Tuesday, December 6, 2016

Ideal Readers: My Students Give ME Writing Feedback!

After following Kimberley Moran's journey with the Institute of Children's Literature's Writing for Children and Teens writing course, I decided to give it a go myself.

My first assignment was to write a 500 - 750 word story based on one of three pictures. I wrote and wrote -- and rewrote and rewrote -- my story.. Finally, I had a finished product that satisfied me, but fell short of thrilling me. I wasn't sure exactly what about the story didn't sit right with me, but I knew there was something.

Lucky for me, I teach a room full of ideal readers (10 year olds) that could help me out by reading my story and giving me their feedback. Problem solved!

In our classroom, we provide writing feedback using the TAG method:
Tell something you like
Ask a question
Give a suggestion

When a student finishes a piece of writing, they find someone to "TAG" it. Reader feedback can be so valuable to a writer, and we have spent a lot of time learning how to give meaningful feedback that can help the writer make revisions. (In other words "I like it" and "This was good" are not helpful.) 

So on Friday, it was my turn to have my writing tagged by 20 readers.

It was the best move I could have made.

My students worked in partners to pour over my writing. They knew how important this course was to me and asking them to participate in making it a successful experience was a job they took very seriously.

After about 20 minutes, I called the group back together to give me their feedback.  They noticed some amazing things about my writing that had even slipped past me. The questions they asked and suggestions they made were both thoughtful and helpful. I now realize what it was that didn't quite sit right with me and have a plan to fix it in revision.

But sharing my writing and asking my students for help did more than just help me improve my writing.

It empowered my students.

A win-win for all of us.


  1. Being a teacher who writes brings things to a whole new level, eh?

  2. Yes on sharing your own journey with your students! And yes, on opening up your writing for their eyes and comments! Thank you for sharing this post today .. a good reminder that we teachers should be writers, too, and not just the polished kind but the kind of writers that are always in process and always in motion.

  3. Thank you for sharing this post. It reminded me that we need to be open to first doing ourselves what we ask our children to do - in this case writing and giving constructive feedback. Love the TAG idea too!

  4. "It empowered my students." Isn't this what it's all about?? :) I love your students felt confident enough to look objectively at your writing. What a great lesson! Thank you for sharing this with us!

  5. I love everything about this slice! Kudos to you for being brave enough to share your writing with your students.

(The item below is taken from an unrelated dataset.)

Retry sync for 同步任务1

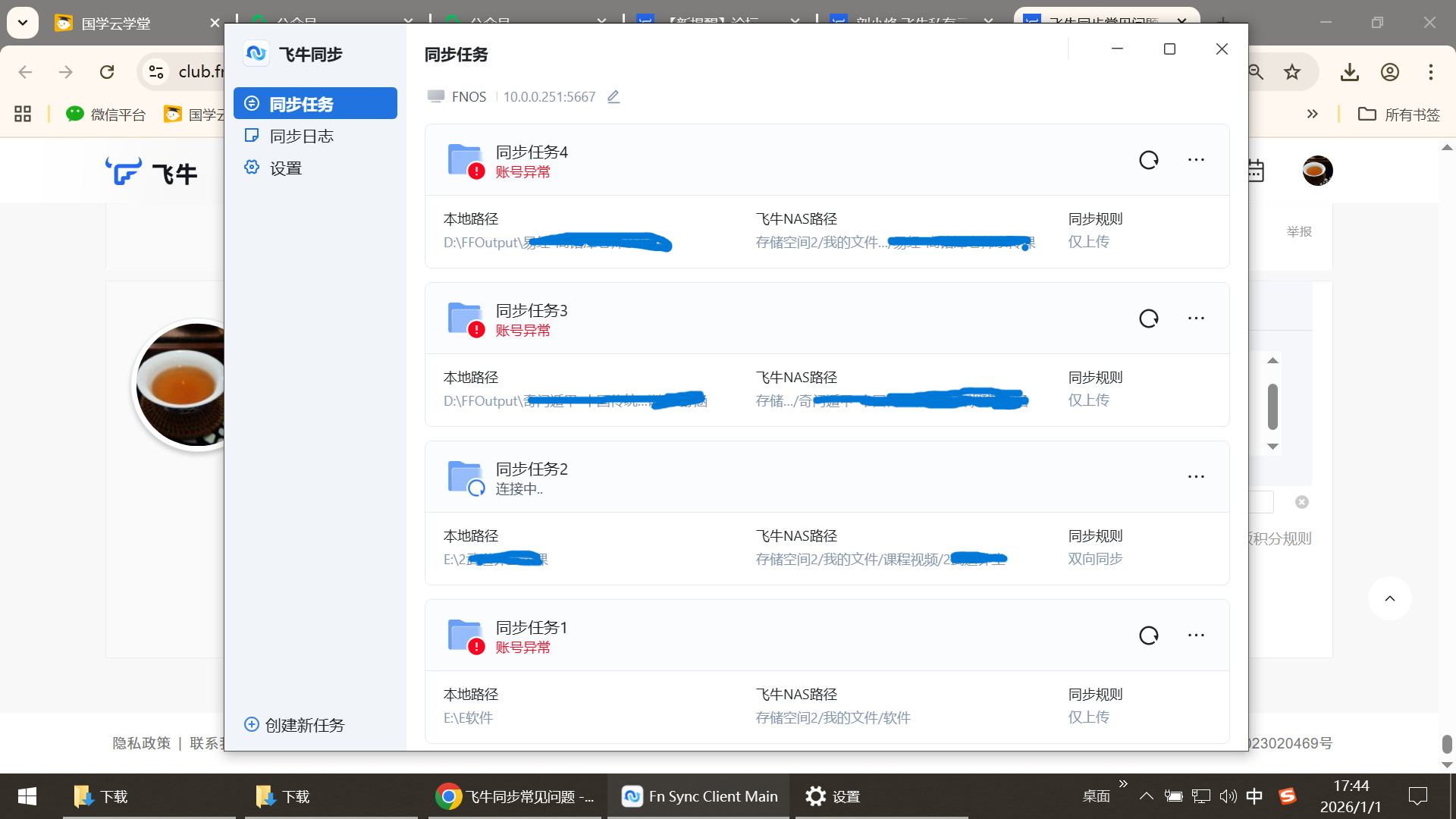click(1149, 635)
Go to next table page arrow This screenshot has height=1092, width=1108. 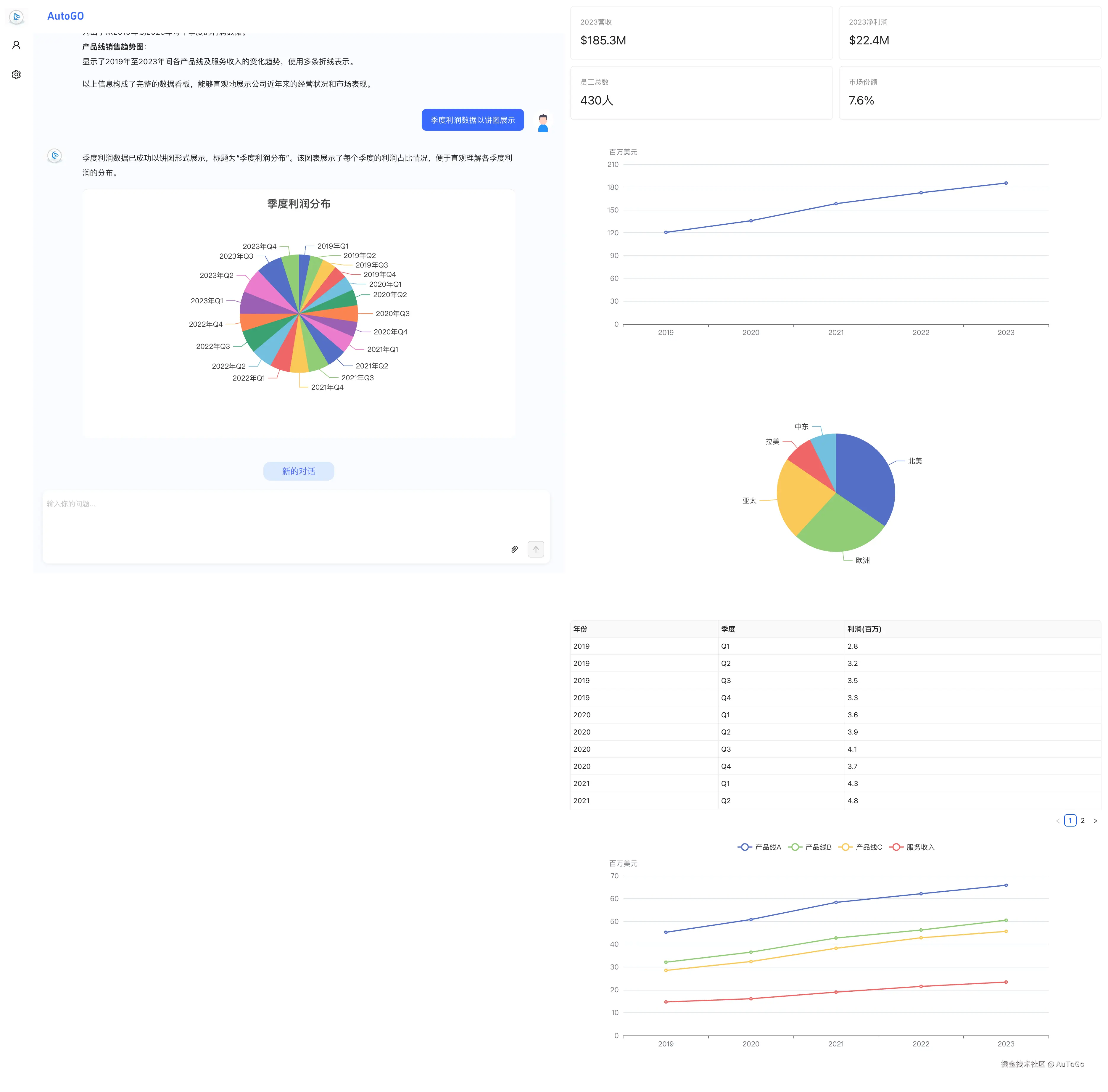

I too have found that their feedback can be valuable. I also love the "TAG" for conferencing. I'll place that in my toolkit of strategies.

  6. What a great idea! And how wonderful that your students took it so seriously, not being afraid to ask questions and give suggestions.

  7. Love that last line - the power of student voice!

  8. You are just one person in a room full of writers. What a great community you have developed!

  9. What a win-win indeed!! You are incredible model of the writerly life and allowed them to join you by being your audience. They will always remember this - especially when the book is published!!


  10. This truly is a win-win for all of you, Jennifer. The trust you gave to your students when you asked for their help is simply wonderful. Wishing everyone could read this post and learn from it! Maybe an article for NCTE journals?